CF 125B - Simple XML
We are given a string that represents a valid XML-like structure. Every tag is either an opening tag like <a or a closing tag like </a, where the tag name is a single lowercase letter.
Rating: 1000
Tags: implementation
Solve time: 1m 41s
Verified: yes
Solution
Problem Understanding
We are given a string that represents a valid XML-like structure. Every tag is either an opening tag like <a> or a closing tag like </a>, where the tag name is a single lowercase letter.
The string is guaranteed to be valid, which means every opening tag has a matching closing tag, and nesting is properly balanced. Our job is not to validate the structure, only to print it in a readable indented format.
Each tag must appear on its own line. The indentation depends on how deeply nested the tag is. If a tag is inside one other tag, it gets two leading spaces. If it is inside two tags, it gets four spaces, and so on.
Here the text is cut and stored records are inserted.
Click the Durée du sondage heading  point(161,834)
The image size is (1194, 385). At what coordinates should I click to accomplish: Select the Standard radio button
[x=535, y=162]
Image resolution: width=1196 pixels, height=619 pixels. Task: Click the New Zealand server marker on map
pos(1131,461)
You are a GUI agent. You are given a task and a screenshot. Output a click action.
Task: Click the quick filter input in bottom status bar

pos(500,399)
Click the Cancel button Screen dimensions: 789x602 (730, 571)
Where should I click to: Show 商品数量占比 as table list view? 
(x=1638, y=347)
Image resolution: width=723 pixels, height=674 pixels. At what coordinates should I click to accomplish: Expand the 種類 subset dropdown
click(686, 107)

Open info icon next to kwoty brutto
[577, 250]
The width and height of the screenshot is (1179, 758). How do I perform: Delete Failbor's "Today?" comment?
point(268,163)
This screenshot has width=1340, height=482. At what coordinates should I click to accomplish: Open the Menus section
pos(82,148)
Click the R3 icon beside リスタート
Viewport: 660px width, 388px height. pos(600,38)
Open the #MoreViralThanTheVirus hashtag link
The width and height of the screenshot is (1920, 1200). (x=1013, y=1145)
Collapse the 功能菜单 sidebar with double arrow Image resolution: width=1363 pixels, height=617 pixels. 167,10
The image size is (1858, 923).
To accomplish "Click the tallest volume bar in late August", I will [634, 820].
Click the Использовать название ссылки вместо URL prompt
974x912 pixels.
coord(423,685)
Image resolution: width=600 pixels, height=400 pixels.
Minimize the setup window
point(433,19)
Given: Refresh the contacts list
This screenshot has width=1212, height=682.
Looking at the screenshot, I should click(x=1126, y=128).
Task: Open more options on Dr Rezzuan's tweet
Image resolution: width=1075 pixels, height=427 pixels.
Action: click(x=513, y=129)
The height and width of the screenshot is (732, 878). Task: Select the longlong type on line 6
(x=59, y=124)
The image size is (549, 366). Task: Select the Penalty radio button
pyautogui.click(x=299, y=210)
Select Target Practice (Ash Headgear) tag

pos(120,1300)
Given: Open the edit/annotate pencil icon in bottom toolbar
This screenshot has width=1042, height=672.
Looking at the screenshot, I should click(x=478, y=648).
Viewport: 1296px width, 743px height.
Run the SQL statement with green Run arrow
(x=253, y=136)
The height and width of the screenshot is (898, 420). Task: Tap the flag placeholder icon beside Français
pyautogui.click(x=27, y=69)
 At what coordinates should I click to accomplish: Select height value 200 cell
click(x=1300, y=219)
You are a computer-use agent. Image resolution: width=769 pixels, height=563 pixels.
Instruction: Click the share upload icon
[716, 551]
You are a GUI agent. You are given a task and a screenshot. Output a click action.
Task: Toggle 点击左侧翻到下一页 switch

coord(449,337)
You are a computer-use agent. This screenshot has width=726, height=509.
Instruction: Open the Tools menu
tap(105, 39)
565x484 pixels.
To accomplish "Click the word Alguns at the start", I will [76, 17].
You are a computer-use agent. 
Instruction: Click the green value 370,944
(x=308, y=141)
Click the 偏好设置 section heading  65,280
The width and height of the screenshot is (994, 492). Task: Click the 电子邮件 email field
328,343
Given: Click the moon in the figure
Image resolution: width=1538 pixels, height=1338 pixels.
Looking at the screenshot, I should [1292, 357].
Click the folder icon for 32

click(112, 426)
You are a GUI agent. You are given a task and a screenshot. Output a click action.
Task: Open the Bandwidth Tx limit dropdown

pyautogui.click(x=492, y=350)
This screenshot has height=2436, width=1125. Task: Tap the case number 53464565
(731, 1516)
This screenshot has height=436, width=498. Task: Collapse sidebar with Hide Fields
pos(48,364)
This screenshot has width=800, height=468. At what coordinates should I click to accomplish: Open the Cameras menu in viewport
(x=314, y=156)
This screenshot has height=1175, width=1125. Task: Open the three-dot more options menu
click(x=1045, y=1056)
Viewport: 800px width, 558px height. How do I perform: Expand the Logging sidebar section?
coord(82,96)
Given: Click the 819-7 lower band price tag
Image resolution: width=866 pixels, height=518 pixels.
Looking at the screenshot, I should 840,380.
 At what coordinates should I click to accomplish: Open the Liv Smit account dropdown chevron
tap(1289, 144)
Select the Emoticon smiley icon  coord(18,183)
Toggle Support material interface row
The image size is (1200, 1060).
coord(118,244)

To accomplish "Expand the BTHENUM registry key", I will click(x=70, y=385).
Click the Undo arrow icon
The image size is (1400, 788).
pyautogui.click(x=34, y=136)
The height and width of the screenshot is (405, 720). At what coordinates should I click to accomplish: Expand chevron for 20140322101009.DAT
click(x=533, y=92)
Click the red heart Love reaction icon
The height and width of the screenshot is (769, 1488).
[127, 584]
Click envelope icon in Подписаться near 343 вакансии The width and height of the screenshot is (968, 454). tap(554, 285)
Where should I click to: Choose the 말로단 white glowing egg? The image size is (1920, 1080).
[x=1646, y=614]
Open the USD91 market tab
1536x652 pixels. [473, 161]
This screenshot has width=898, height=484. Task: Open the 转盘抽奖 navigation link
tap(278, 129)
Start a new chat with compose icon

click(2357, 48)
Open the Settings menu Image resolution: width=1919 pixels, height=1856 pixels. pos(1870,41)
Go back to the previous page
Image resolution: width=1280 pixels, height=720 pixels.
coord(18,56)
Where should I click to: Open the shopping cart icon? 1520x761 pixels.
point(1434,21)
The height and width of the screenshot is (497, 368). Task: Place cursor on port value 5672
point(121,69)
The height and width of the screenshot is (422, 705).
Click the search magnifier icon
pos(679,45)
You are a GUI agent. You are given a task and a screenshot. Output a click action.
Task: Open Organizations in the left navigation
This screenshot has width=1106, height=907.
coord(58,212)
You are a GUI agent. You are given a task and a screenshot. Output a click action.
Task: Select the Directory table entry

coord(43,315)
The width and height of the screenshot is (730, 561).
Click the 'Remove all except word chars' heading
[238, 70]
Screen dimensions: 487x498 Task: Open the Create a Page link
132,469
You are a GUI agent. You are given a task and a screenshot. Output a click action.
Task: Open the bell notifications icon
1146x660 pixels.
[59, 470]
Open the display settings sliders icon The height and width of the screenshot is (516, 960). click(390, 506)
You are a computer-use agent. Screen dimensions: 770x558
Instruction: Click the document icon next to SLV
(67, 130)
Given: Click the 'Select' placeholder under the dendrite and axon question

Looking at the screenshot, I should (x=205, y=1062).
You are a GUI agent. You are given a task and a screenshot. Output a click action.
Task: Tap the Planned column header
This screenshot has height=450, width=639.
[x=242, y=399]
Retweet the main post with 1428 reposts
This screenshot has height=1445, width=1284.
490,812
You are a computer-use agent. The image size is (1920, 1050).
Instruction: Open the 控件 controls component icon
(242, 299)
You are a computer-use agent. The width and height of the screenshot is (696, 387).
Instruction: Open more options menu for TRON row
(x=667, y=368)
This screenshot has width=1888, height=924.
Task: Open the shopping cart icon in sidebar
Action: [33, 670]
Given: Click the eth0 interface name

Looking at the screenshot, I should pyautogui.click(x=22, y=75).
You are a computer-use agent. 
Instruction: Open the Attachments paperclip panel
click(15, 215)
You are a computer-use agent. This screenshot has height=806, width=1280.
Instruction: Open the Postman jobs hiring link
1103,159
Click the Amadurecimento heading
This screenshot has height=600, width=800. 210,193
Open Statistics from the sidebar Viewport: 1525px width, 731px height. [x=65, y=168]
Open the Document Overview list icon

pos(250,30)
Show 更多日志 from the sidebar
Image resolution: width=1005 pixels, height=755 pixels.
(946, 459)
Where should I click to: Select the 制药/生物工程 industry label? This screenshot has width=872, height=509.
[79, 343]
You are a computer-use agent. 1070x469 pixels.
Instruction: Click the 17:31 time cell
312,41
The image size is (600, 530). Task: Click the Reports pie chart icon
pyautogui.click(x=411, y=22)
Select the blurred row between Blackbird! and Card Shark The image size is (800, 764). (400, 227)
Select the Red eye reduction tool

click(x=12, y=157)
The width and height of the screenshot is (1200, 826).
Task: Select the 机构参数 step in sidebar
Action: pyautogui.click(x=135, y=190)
The input length is at most 1000 characters, which is very small. Even an $O(n^2)$ solution would pass comfortably, since $1000^2 = 10^6$ operations is trivial for a 2-second limit. Still, the structure of the problem naturally leads to a linear scan, and that is the cleanest solution.
The tricky part is handling indentation correctly for closing tags. An opening tag increases the nesting depth after it is printed, while a closing tag decreases the nesting depth before it is printed.
Consider this example:
<a></a>
The correct output is:
<a>
</a>
A careless implementation might print the closing tag with one indentation level because it forgets to decrease the depth first.
Another easy mistake appears with sibling tags:
<a><b></b><c></c></a>
The correct output is:
<a>
<b>
</b>
<c>
</c>
</a>
If we fail to reduce the nesting level after </b>, then <c> would be printed too deeply.
A final subtle case is an empty XML-text inside a tag:
<a></a>
There are no inner tags, so the opening and closing tags must align at the same indentation level. This only works if the depth update order is correct.
Approaches
The most direct brute-force idea is to repeatedly search for the next tag, determine its nesting depth by examining all previous tags, and then print it with the corresponding indentation.
For every tag, we could scan the entire prefix of the string and count how many unmatched opening tags exist before it. Since there are $O(n)$ tags and each computation may scan $O(n)$ characters, the total complexity becomes $O(n^2)$.
This works because the nesting depth at any point is exactly the number of currently open tags. The problem is not correctness, the problem is unnecessary repeated work. Every time we compute the depth from scratch, we reprocess information we already knew from the previous tag.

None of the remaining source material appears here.